In his Petition for Writ of Habeas Corpus to this Court, petitioner alleges three claims for relief. First, Petitioner alleges denial of his Sixth Amendment right to a speedy trial. Second, Petitioner alleges a double jeopardy claim because he was "acquitted" of the charges and is "being punished again." Third, Petitioner alleges the Washington County Jail is violating his right of access to the courts by denying him access to all of his legal records in order to aid and assist in his defense.

DISCUSSION

I. Speedy Trial

"[A]bstention principles generally require a federal district court to abstain from exercising jurisdiction over a habeas petition in which the petitioner raises a claim under the Speedy Trial Clause as an affirmative defense to state prosecution," absent a showing of extraordinary circumstances. Brown v. Ahern, 676 F.3d 899, 901-03 (9th Cir. 2012); Carden v. State of Montana, 626 F.2d 82, 83-84 (9th Cir. 1980); See also Coleman v. Ahlin, 542 F.App'x 549, 551 (9th Cir. 2013) (holding that district court may raise abstention sua sponte). Extraordinary circumstances exist in cases of proven harassment or prosecutions undertaken by state officials in bad faith without hope of obtaining a valid conviction, or in other extraordinary circumstances where the petitioner will be irreparably harmed by waiting until after trial to raise his speedy trial claim. Brown, 676 F.3d at 902; Carden, 626 F.2d at 84.
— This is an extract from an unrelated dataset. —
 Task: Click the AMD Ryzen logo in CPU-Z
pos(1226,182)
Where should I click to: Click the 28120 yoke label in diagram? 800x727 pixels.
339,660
Here, it is apparent Petitioner is asserting his speedy trial claim as an affirmative defense to the state re-prosecution of the crimes for which he was granted state post-conviction relief. Accordingly, Petitioner must show cause what extraordinary circumstances warrant this Court's intervention into his pending state prosecution.

II. Double Jeopardy

The Double Jeopardy Clause "'protects against successive prosecutions for the same offense after acquittal or conviction.'" Lemke v. Ryan, 719 F.3d 1093, 1099 (9th Cir. 2013) (quoting Monge v. California, 524 U.S. 721, 727-28 (1998)), cert. denied 571 U.S. 1212 (2014). However, "[t]he Double Jeopardy Clause is not an absolute bar to successive trials." Justices of Boston Mun. Court v. Lydon, 466 U.S. 294, 308 (1984). "It does not prevent the government from retrying a defendant who succeeds in getting his first conviction set aside, through direct appeal or collateral attack, because of some error in the proceedings leading to conviction." Lockhart v. Nelson, 488 U.S. 33, 38 (1988); see also United States v. Scott, 437 U.S. 82, 90-91 (1978); United States v. Tateo, 377 U.S. 463, 465 (1963).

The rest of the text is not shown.